Earth’s Great Oxidation: Redox and nutrient controls on the transition to a permanently oxygenated atmosphere

The rise of oxygen on the early Earth has been recognised as one of the most significant episodes in the history of our planet, and this initial rise set in motion a prolonged chain of events that ultimately resulted in the habitable conditions we now enjoy. In recent years, the topic of early Earth oxygenation has received a huge amount of attention, and almost without exception, traditional views on the timing, causes and consequences of oxygenation have been shown to be incorrect. The first stages of significant planetary oxygenation are believed to have started sometime after the evolution of oxygenic photosynthesis, and the environmental consequences of this are seen early in the geological record, perhaps (but controversially) as far back as 3.0 billion years ago. However, a significant rise in atmospheric oxygen, from essentially nothing to a few percent of modern levels, occurred much later. This rise has been dubbed the Great Oxidation Event (GOE), and for many years was considered to be just that – a single event. However, it is now apparent that early Earth oxygenation was much more complex than this, with the GOE occurring over a protracted period of time starting ~2.43 billion years ago, with major rises and falls in oxygen levels over the next several hundred million years.

These fluctuations in atmospheric oxygen were linked to some of the most extreme perturbations in climate ever to affect the Earth, resulting in the first major glaciations of possible global extent – the so-called ‘Snowball’ Earth. Following these glaciations, it now appears that the GOE extended until the Lomagundi C isotope excursion ~2.1 billion years ago, which represents the largest positive C isotope excursion in Earth history. However, controls on the Lomagundi excursion, including its role in planetary oxygenation, are essentially unknown.
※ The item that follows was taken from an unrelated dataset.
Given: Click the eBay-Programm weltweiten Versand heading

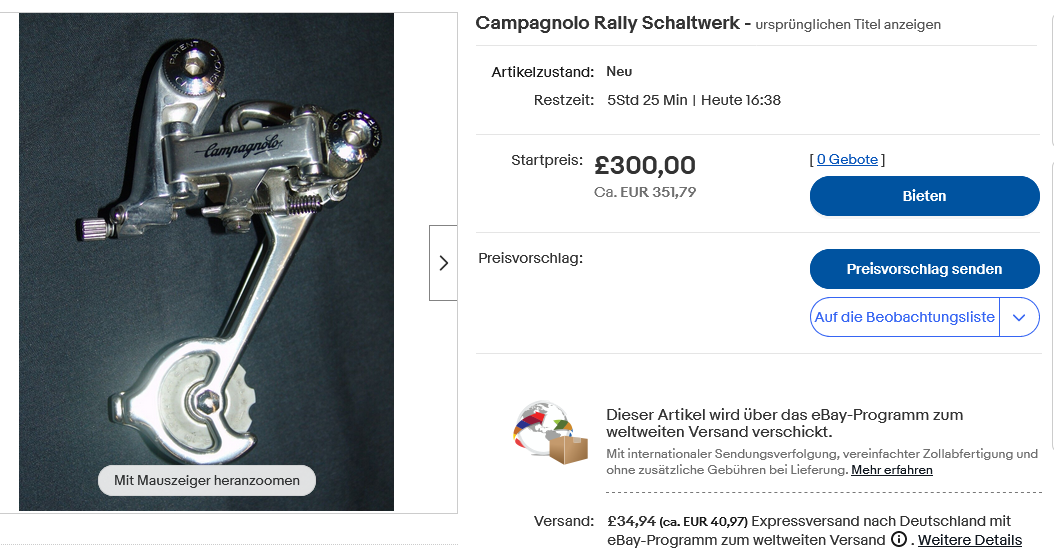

One key parameter that impacts greatly on the course of oxygenation is the availability of key nutrients, through their impact on primary productivity, carbon burial and oxygen release. The bioavailability of nutrients depends, to a large extent, on the supply of nutrients to the ocean through weathering and the subsequent behaviour of nutrients during deposition and diagenesis under different redox states. In this context, the precise redox state of the ocean has a huge impact on whether nutrients such as P and bioessential trace metals are fixed in the sediment or recycled back to the water column, where they can stimulate further productivity. Thus, a detailed understanding of nutrient availability during key intervals of planetary oxygenation also requires that geochemical studies are placed firmly in the context of ocean redox reconstructions. However, our understanding of ocean redox conditions, as well as P and trace metal micronutrient cycling and bioavailability after the final glaciation of the GOE and through the Lomagundi excursion, are almost non-existent. This hugely limits our ability to decipher links between the Lomagundi excursion and the most significant change in atmospheric chemistry in Earth’s history.
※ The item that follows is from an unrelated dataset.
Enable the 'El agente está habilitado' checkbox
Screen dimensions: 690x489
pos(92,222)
This project will take a new approach to unravelling nutrient availability by examining the speciation of phosphorus and trace metals in marine shales deposited across the final ~150 million years of the GOE (i.e., across the Lomagundi excursion). All of the nutrient analyses will be set in the context of the precise redox conditions encountered in the overlying water column and during diagenesis. These data will be combined with state-of-the-art biogeochemical modelling to test oxygenation hypotheses and to upscale local geochemical data to the global scale. There will be several key aims, including:

1. What was the nature of ocean redox chemistry at the height of the Lomagundi excursion and how did this evolve during its termination? Is there evidence for enhanced nutrient bioavailability driven by changes in weathering and/or redox conditions? 

2. Did changes in nutrient bioavailability cause the Lomagundi excursion, and what controlled its termination? How high did oxygen levels rise at this time and were these levels maintained after the Lomagundi excursion?

In answering these questions, this project will address several major outstanding issues related to the early evolution of Earth’s surficial environment and the ultimate development of a planet habitable for oxygen-breathing organisms.